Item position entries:

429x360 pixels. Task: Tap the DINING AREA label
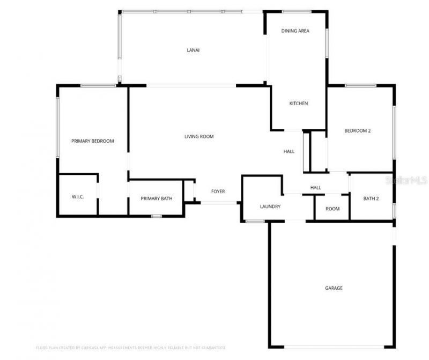point(295,31)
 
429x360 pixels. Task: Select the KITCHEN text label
point(299,104)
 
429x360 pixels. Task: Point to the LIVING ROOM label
point(199,137)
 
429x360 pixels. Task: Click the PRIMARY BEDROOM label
point(93,141)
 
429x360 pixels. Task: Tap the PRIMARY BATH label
point(157,199)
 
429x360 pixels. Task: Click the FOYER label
point(218,192)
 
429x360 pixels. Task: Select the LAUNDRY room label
point(270,207)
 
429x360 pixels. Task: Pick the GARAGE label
point(334,288)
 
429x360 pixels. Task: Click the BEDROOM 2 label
point(358,130)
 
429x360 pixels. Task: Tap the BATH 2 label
point(371,199)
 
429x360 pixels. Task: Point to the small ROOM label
point(332,209)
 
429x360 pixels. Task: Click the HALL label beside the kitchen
point(289,152)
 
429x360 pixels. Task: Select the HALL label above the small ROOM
point(316,188)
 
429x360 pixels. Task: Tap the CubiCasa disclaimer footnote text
point(131,348)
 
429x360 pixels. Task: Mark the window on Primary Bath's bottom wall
point(157,216)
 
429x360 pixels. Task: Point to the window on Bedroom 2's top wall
point(360,85)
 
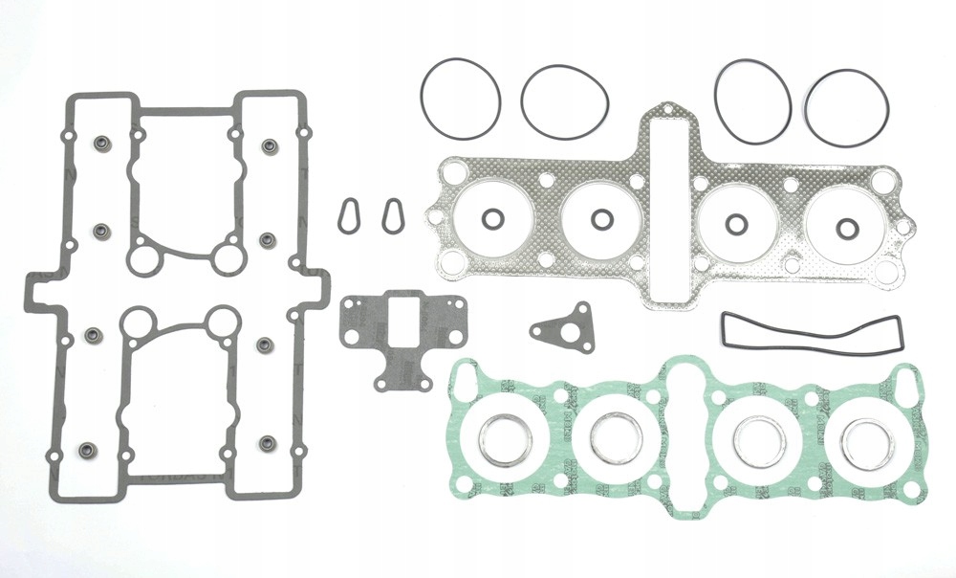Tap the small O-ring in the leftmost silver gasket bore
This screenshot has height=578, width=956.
pyautogui.click(x=491, y=220)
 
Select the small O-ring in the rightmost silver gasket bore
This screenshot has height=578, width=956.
pyautogui.click(x=847, y=229)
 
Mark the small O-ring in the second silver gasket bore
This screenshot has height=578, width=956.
pyautogui.click(x=601, y=220)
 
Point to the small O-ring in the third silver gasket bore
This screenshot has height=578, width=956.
pyautogui.click(x=736, y=225)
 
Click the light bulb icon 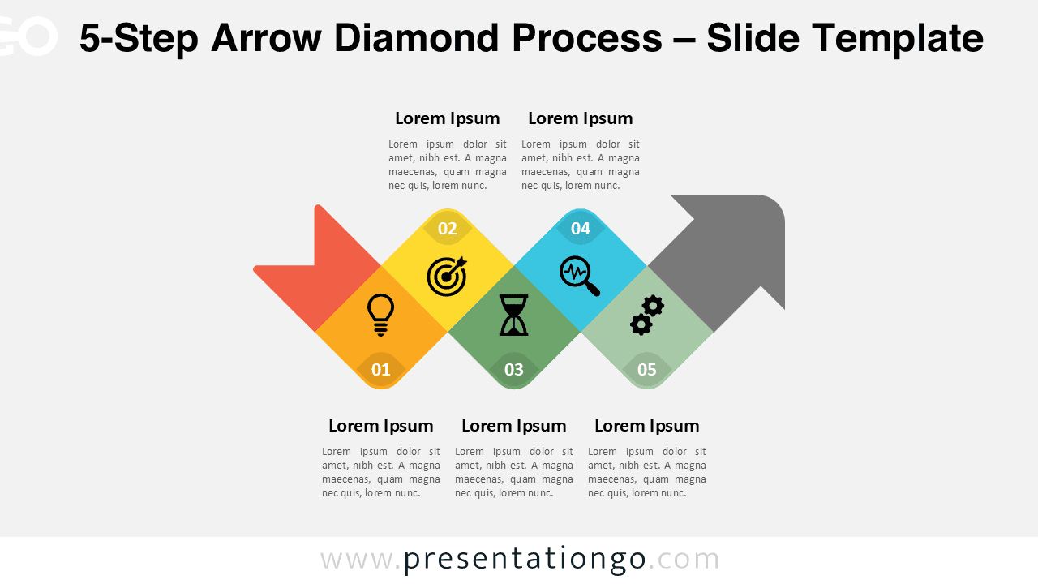381,314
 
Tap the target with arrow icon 447,276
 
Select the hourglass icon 513,315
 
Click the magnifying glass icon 580,276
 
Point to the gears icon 647,315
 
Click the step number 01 381,370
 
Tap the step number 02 448,229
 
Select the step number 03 514,370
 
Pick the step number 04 581,229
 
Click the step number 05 647,370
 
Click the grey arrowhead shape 730,251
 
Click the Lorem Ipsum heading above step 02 448,118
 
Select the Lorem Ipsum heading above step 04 581,118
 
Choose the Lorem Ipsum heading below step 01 381,426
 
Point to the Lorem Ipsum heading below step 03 514,426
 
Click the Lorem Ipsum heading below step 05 647,426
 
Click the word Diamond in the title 417,38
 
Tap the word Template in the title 898,38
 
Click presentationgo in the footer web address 525,560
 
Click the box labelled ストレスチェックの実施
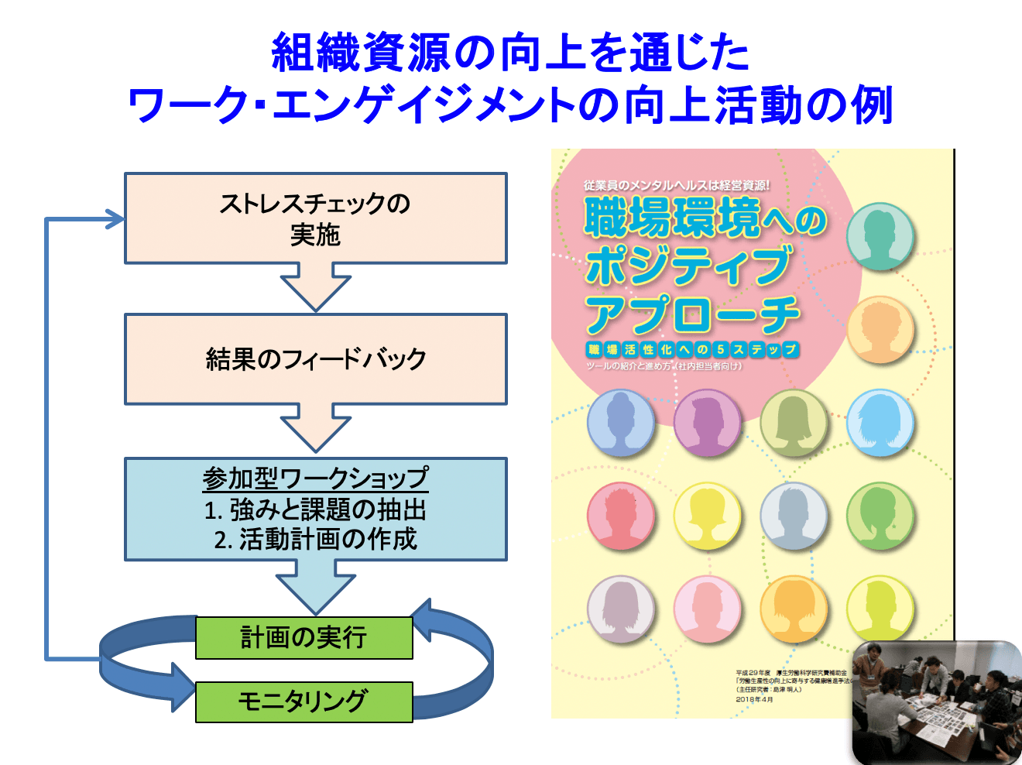tap(315, 218)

▶ _Direction_
Copy the listing word for word from its first line down to and including the line that holds "point(316,188)". Leave the pictures out.

▶ _Solution for this problem_
429x360 pixels. Task: Tap the DINING AREA label
point(295,31)
 
429x360 pixels. Task: Select the KITCHEN text label
point(299,104)
 
429x360 pixels. Task: Point to the LIVING ROOM label
point(199,137)
 
429x360 pixels. Task: Click the PRIMARY BEDROOM label
point(93,141)
 
429x360 pixels. Task: Tap the PRIMARY BATH label
point(157,199)
 
429x360 pixels. Task: Click the FOYER label
point(218,192)
 
429x360 pixels. Task: Select the LAUNDRY room label
point(270,207)
 
429x360 pixels. Task: Pick the GARAGE label
point(334,288)
 
429x360 pixels. Task: Click the BEDROOM 2 label
point(358,130)
 
429x360 pixels. Task: Tap the BATH 2 label
point(371,199)
 
429x360 pixels. Task: Point to the small ROOM label
point(332,209)
 
429x360 pixels. Task: Click the HALL label beside the kitchen
point(289,152)
 
429x360 pixels. Task: Select the HALL label above the small ROOM
point(316,188)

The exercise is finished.